Cute goat! I love the boers! (and the alpines, nubians, saanens, oberhaslis, etc! ) So glad the mama goat is happy again!


----------



## goatgirlzCA (Mar 9, 2011)

No - we bought her from a show breeder in California. My daughter names them after candy


----------



## sweetgoats (Oct 18, 2007)

That is always such a sweet story. Congratulatiosn.


----------



## HoosierShadow (Apr 20, 2010)

Awww that is awesome! What a great mama! We had this happen at the end of last year, put up ads to find the doe a baby, and after a couple of days she got used to him <she'd let him nurse but was otherwise terrified of him lol>. We just weaned him almost 2 weeks ago, and he's such a spoiled brat lol


----------



## KW Farms (Jun 21, 2008)

That is great! Congrats!


----------



## .:Linz:. (Aug 25, 2011)

Awww!


----------



## boyd59 (Jan 19, 2013)

Sweetest thing ever!!!


----------



## milkmaid (Sep 15, 2010)

This brings tears to my eyes! So sweet!


----------



## goatgirlzCA (Mar 9, 2011)

They are so sweet and have bonded nicely. He will be the most spoiled baby out there I assure you - he's so sweet!


----------



## happybleats (Sep 12, 2010)

I love a happy ending...Im sorry your doe lost her babies but so happy you were able to find her an adopted baby : ) and she took it..too sweet..


----------



## Trickyroo (Sep 26, 2012)

Awes that just makes me want to cry !!
How sweet she accepted the new baby 
Makes you feel good all over doesn't it ? 
Congrats , they are both beautiful.


----------



## IONFarm (Feb 12, 2013)

That is so awesome! It is always so sad when they lose a baby. So glad for the happy ending.


----------



## goatgirl132 (Oct 18, 2012)

[QUOTE="HoosierShadow;1361530" We just weaned him almost 2 weeks ago, and he's such a spoiled brat lol[/QUOTE]

Arnt they all?

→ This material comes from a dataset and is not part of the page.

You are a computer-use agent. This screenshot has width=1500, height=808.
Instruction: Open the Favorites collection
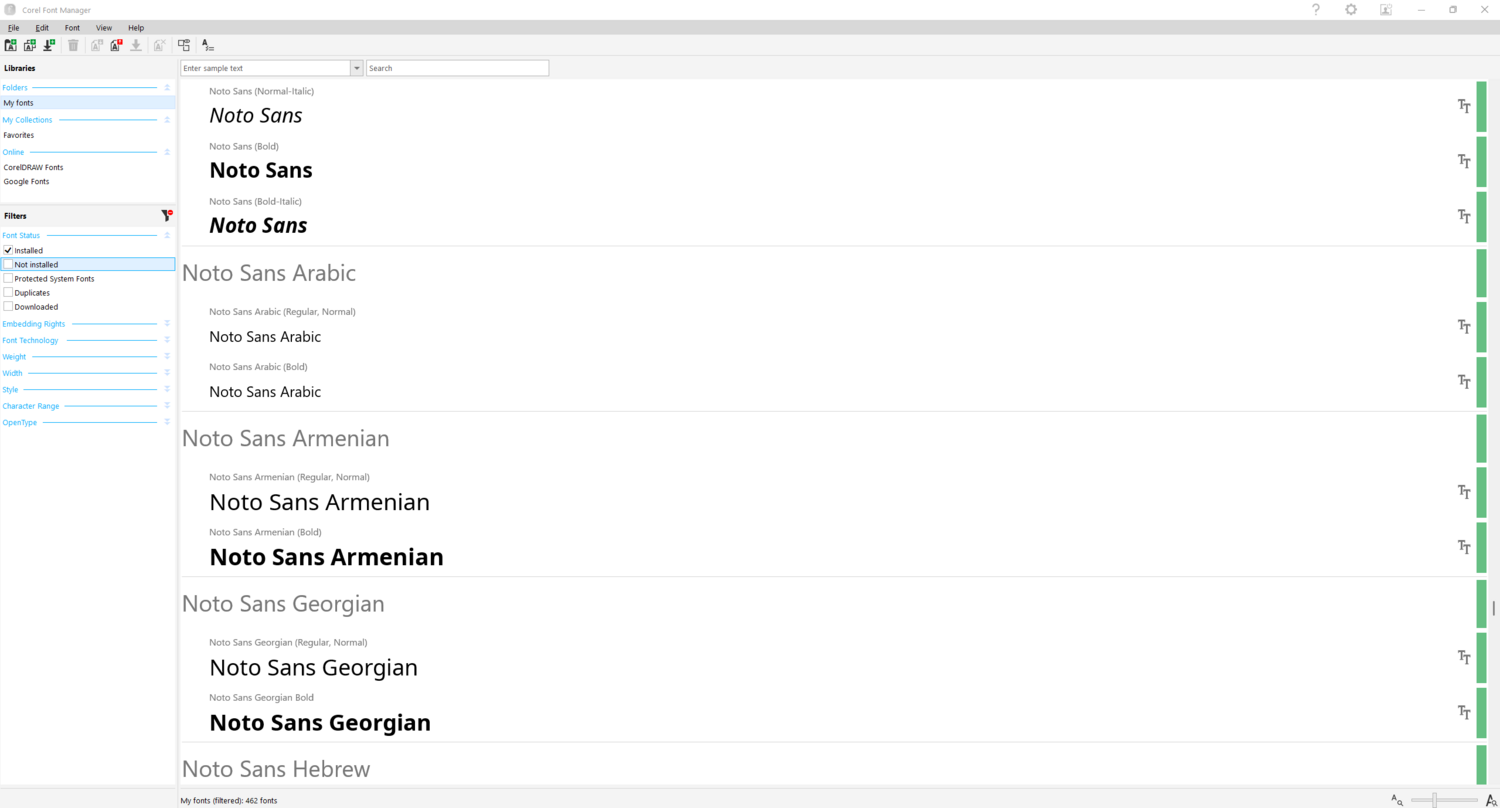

Lol

Www.Facebook.com/wickedshowchains


----------



## goatgirl132 (Oct 18, 2012)

^^^^^ Ok that didnt turn out right


----------



## PiccoloGoat (Sep 10, 2008)

you missed the "]" at the end of the first bit


----------



## goatgirl132 (Oct 18, 2012)

PiccoloGoat said:


> you missed the "]" at the end of the first bit
> 
> I put it here


No i just put it in the wrong spot which aoperently messed it all up lol


----------